韓国k-popの男性歌手は,これは勝手な推測だが,徹底的に「作られた顔立ち」にしていると思う。元々の選抜もあるが,化粧と整形が戦略的に行われているように感じる。その方向は,中性的を飛び越して「女性的」な形も目指しているように見える。
k-popの女性歌手グループも,同様に「作られた」印象が強い。そのダンスもキレッキレであり,女性的な魅力を強調するように企画されている。
この男女両方のk-popのイメージは,かつて日本で流行った少女マンガの登場人物たちのように筆者には見えるのである。そして日本では宝塚歌劇団のオハコテーマとなり,女性が男性を演じる歌劇団にとってピッタリのテーマだったのではないだろうか。
そこに描かれた「理想の男性像」が,21世紀に入って街中の若者も目指す方向となっており,男性化粧品,男性エステ,そして男性美容外科という市場が出来上がってきた。筆者のように毛深いままの男性は,若い男性にはほとんど見かけなくなった。
男女のカップルを見ても,まるでk-popから出てきたような雰囲気である。ただ,多くは髪を染め,ピアスを着け,デザイナー系の服を着てはいるが,化粧,整形までは手を付けておらず,また体型も今ひとつ垢抜けない中途半端な印象である。女性がその男性に惹かれているというより,男性が女性をナンパしているだけ,という印象を受ける。k-popが夢を見させてくれているのに対して,結局は身体が目的なのかという現実が目の前にあるような気がする。
日本のj-popの男性歌手グループも,ほぼ韓国k-popの路線を取ろうとしているように思われる。副業としての俳優業でも,恋愛ストーリーのアニメの実写版の主役として登場する。推理小説系ドラマでも,必ずといっていいほどラブコメ要素を入れないと成り立たない。ハードボイルド系ドラマは,ほぼ死滅したと言ってもいいかもしれない。役ができる若者がいなくなっているように思えるのである。
タイパ(タイムパフォーマンス)が流行語になっているが,モーレツサラリーマンだった筆者にとっては,朝シャンして化粧して服を選んで,という時間をかけることの方がムダに見えてしまう。まあ,湯船に5分も浸かっていられない筆者にとって,風呂に1時間も時間がかかる人の気持ちは理解できないし,文句を言える立場でもない。
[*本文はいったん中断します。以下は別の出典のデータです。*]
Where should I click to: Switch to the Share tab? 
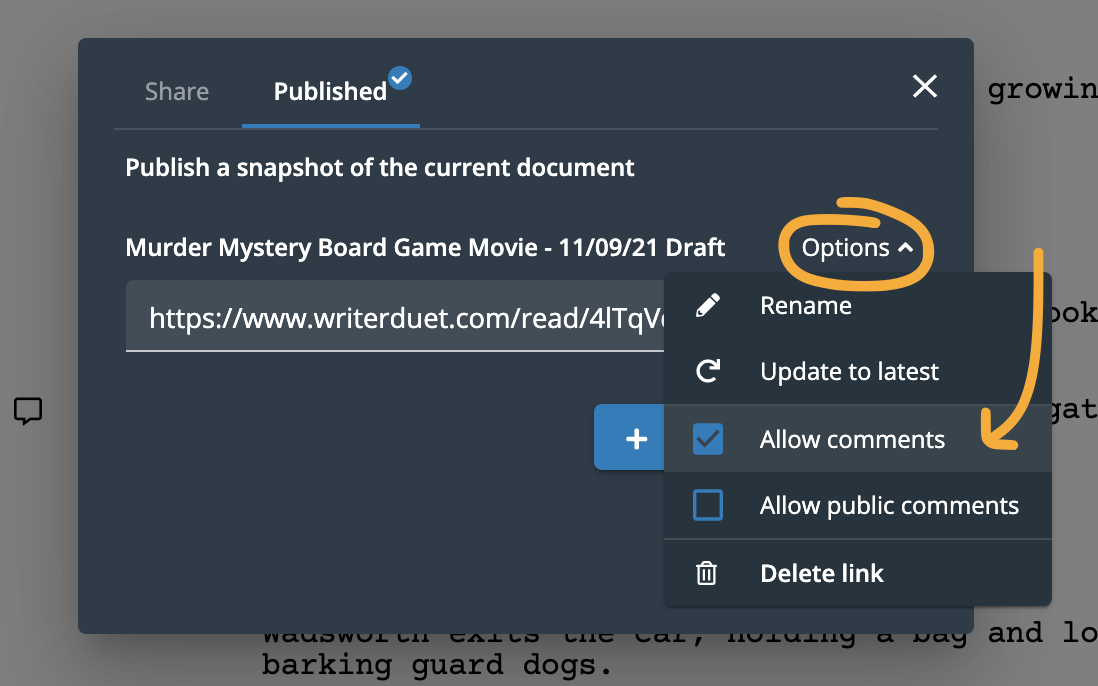coord(176,91)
しかし,身繕いに時間を掛ける目的を考えると,仕事を「有事」と考えて仕事優先に進めてきた筆者とは,考え方,取り組み方が違うのだろうと思ってしまうのである。
現代人が生きるために必要なのは「お金」である。モーレツ時代には,自分の時間を犠牲にし,会社の業績向上に貢献することでお金を得てきた。時代は変わって,「お金は運用」する必要が出てきた。いくら仕事に時間をかけても,収入は増えない。会社に属していても,それ以上は金は出せないから副業してもいいよ,といったおかしな話になる。本来の業務に集中できなくなれば,会社のパフォーマンスが落ち,副業が儲かるとなれば会社からも離脱され,人材も失われる。投資というマネーゲームで生活しようという人が増え,国の経済を支える大型企業がどんどん潰れていく。将来性のある就職口を失った若者は,自分の価値を高める1つの方法として,肉体改造をし,パフォーマンスを高めるが,それで成功するのは1000人に2,3人というのは昔から同じである。
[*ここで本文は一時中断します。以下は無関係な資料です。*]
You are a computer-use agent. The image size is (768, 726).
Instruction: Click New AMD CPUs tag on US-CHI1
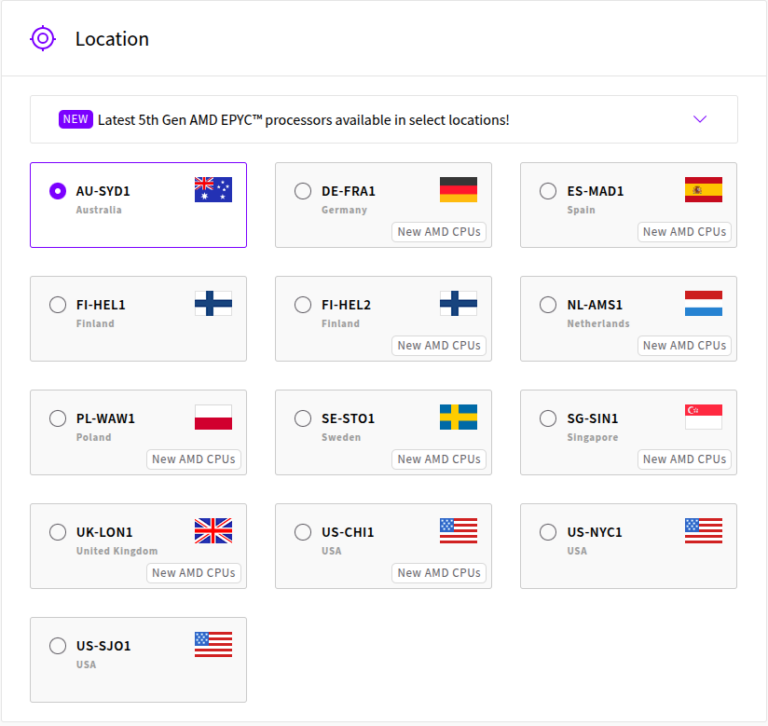point(439,573)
晴れてカップルが成立しても,定職も定収入もなければ家庭を作ってもこれを育てることができない。生計を立てるために夫婦共働きでは,子供はまともには育たないし,虐待の温床になる。子育て手当などという姑息な手段では,日本の家庭崩壊は食い止められない。
日本は勘違いしているのである。アメリカのマネをして,企業就職よりも独立起業がいいとか,転職してキャリアアップするのがいいとか,変な方向を目指している。資源もあり,土地もあり,「合衆国」という多様性のあるアメリカと違って,日本には資源も土地も多様性もない。したがって,“日本企業”というガッシリした「城」を作って世界に対抗しなければ,「雲散霧消」してしまう国なのだと思えるのである。
韓国の強さは,財閥系企業による「城」と軍事産業という「城」がある上で,エンタテインメントという飛び道具を海外に発信したことにある。アメリカの強さも,かつての石油財閥の「城」があり,共和党・民主党という崩れない2大政党制があり,そしてエネルギーも軍事産業もある上で,ハリウッドというエンタテインメントへの資金を投入できるところにある。
日本は,大手企業の城が崩壊し,軍事産業はなく,資源も土地もない。政治は,自民党1党支配が70年も続いているが,内部分裂ばかりで国民の支持をまったく受けられていないし,カリスマ的な政治家も登場しない。人材を育てる教育システムも崩壊し,海外に供給できる人材を育てることもできない。女性化けした男性をエンタテインメントとして輸出しようとしても,すでに韓国のエンタテインメントの二番煎じになってしまっている。オリジナリティがない。お笑い芸人も,ついに裸芸だけが受けてしまい,伝統芸能での犯罪や継承崩壊も起きてしまった。エンタテインメントも,個人の打ち上げ花火で終わっており,産業としてまったく成り立っていないことを自覚すべきだろう。大谷翔平選手がMVPになろうが,なでしこジャパンが決勝リーグに進もうが,アニメ映画を海外上映しようが,日本復興にはまったくつながらないのである。
筆者は,途上国が水素を作り、先進国がe-fuelにして還元--日本が世界のリーダーに返り咲く最後のチャンス - jeyseni's diary (hatenablog.com) 2023/7/24 とまとめている。軍事産業も半導体産業も自動車産業も医薬品産業もすべて崩壊した日本が,世界に対して貢献できるのは,地球温暖化をストップさせるためのエネルギー産業と,世界の飢餓を救う食糧産業への選択と集中だと思うのである。平和,平和と叫ぶだけでは,何も生まれない。世界が戦争の恐怖に立たされている今こそ,「日本が地球を救う」という宣言をして,エネルギーと食糧の生産供給の仕組みで世界を指導していかなければならないと考えている。
「女性化け」している男性諸君は,あと10年後のことをどう考えているのか,問いたい。定職が得られないから,闇バイトに手を出しているのではないか。ブラック企業に取り込まれてしまっているのではないか。麻薬や大麻に手を出してしまうのではないか。学ばなくてもチョチョイとボタンを押せばお金が舞い込んでくると思っているのではないか。自分の将来に夢はあるのか。「契約金ウン千万円」などという世界ばかり見ていては,足元にあるはずの国がなくなってしまうということを,もう一度考えてほしい。一発屋はもうたくさんである。